Could this just be a coincidence, or is there actually a strong possibility that I'm being used to assist these attempts? Am I able to tell if my network or any of my accounts have been compromised? And is there something I could be doing to inadvertently allow an attacker get to my friends' account information?

I'm concerned about the possibility of this continuing to happen in the future, and I'm a little worried about how many of friends this has actually happened to that I don't know about. I also cannot confirm whether or not these attempts are coming from my home network.

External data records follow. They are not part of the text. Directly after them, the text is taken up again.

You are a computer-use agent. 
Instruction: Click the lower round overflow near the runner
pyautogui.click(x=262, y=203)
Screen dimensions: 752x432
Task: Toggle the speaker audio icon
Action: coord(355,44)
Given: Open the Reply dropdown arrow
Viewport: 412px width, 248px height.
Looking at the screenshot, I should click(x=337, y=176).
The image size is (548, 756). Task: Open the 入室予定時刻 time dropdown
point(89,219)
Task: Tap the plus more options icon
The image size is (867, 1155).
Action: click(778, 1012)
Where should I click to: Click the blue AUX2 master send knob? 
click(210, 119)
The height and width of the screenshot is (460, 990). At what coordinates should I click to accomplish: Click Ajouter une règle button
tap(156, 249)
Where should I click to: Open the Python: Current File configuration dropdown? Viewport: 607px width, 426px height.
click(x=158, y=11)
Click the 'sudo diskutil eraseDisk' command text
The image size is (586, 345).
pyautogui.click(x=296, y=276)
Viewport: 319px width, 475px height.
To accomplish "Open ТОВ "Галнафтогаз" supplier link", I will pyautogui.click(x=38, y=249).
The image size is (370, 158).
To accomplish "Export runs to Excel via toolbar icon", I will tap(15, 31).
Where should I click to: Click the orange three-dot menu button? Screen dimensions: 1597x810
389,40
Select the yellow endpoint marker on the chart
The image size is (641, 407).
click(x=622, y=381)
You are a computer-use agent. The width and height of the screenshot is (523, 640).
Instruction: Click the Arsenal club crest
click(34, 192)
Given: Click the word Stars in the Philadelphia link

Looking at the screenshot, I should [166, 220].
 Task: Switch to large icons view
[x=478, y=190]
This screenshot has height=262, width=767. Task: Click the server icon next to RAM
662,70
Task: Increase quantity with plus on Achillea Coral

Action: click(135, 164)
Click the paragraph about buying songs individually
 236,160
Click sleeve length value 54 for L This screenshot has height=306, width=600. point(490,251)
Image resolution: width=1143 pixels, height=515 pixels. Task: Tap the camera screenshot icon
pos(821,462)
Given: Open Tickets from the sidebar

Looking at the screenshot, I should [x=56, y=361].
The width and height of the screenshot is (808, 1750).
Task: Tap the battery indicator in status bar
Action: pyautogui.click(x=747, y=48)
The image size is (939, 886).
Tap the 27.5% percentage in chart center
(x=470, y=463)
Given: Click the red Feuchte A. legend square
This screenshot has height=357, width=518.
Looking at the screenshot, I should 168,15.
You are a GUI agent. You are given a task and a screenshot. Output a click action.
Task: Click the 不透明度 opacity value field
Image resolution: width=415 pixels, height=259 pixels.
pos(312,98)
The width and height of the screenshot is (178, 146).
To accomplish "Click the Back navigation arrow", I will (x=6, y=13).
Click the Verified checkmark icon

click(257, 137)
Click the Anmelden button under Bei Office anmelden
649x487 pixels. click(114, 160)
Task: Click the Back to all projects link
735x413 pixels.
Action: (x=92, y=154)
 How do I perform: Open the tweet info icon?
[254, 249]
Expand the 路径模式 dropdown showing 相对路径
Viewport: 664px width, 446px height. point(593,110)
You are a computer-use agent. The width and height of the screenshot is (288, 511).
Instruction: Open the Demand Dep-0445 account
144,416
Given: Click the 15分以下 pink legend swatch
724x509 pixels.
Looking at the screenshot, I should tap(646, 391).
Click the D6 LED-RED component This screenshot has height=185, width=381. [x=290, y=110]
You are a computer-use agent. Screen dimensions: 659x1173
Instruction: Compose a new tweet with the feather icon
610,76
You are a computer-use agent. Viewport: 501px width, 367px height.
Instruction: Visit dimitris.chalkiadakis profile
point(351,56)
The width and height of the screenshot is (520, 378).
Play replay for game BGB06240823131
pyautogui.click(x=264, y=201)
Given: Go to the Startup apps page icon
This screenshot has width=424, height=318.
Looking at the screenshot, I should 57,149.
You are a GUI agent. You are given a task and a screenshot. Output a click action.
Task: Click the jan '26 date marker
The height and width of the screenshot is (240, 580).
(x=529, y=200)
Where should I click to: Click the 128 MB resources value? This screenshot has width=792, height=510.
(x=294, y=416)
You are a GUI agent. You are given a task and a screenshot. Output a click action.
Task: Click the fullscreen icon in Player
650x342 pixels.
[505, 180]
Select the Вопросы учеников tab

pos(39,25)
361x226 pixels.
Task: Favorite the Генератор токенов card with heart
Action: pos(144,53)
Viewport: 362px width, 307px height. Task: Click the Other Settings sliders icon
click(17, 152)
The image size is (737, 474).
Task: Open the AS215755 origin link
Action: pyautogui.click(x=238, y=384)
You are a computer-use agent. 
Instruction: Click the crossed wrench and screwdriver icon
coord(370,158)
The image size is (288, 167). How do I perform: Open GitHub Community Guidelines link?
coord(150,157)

For what it's worth, here are some more points of information that may or may not be relevant:

  • My home network is (and always has been) WPA2-AES encrypted and is hidden from the public (it will not show up in a standard wifi dropdown list).
  • Neither of my friends have ever used any of my devices to log into any of their accounts before. One of them came to my house and used my wifi once before, however.
  • The Facebook alert said the attempt was done on an iPhone 7 Plus, which no one in my household owns.
  • At the time of the iCloud attempt, I was the only one at my home. At the time of the Facebook attempt, no one was at my home.
  • I use two-factor authentication on my major accounts that support it (Google, Facebook, Amazon, etc.), and I have not seen any evidence of anyone else trying to log into my own accounts.
  • I work remotely and frequently visit coffee shops in the area to do work. Obviously, most of their networks are open, but I always, always connect to my work's secure VPN if I'm using an open network like that. Even at home I use the VPN a lot of the time. The VPN I connect to is located in Iowa.
  • Having said that, my phone does not use a VPN. Although a lot of the time I'm using LTE, there are still some times when it may get connected to an open wifi network.
  • This can indeed be coincidence. Let's say you have a circle of 150 friends and acquaintances (you say 'good friends' but you would have remarked this with anyone in your circles). How large is the chance that in a random group of 150 two people experience something strange in 10 days? It has nothing to do with you. I'm especially saying random group because another group of 150 around another person would have resulted in that person wondering ;-) However, still worth checking everything on your side. You may want to send out an request to your other 148 people te report similar things.
    – user13695
    Commented Feb 10, 2017 at 19:32
  • So... one of the thirty million IPs in NYC (I guessed that number) is conducting large-scale attacks on iCloud. At the same time, some other person using an IP based in NYC is doing an attack on Facebook. Both attacks are likely automated and touching a huge number of accounts. And because you live in NYC, your friends assume that it is you? Seems like faulty logic at work. Commented Feb 10, 2017 at 21:03
  • @Pascal, my friends don't come from a technological background, so they're thinking about this at very much the surface level. They just thought it was an accident on my part, and that was that. However, coming from a technological background (albeit not so much in information security), my concern is that perhaps my account is being exploited to access their information. I think the timing is just unfortunate, being that I just moved to NYC, I'm the only one they know who lives there, and they've never had this happen before. I guess I'd like to know for sure that this is just a coincidence.
    – seane
    Commented Feb 10, 2017 at 21:46

1 Answer 1


Let's, for fun's sake, assume that the hugely likely answer, that this is pure coincidence blown out of proportion by selective perception, is wrong.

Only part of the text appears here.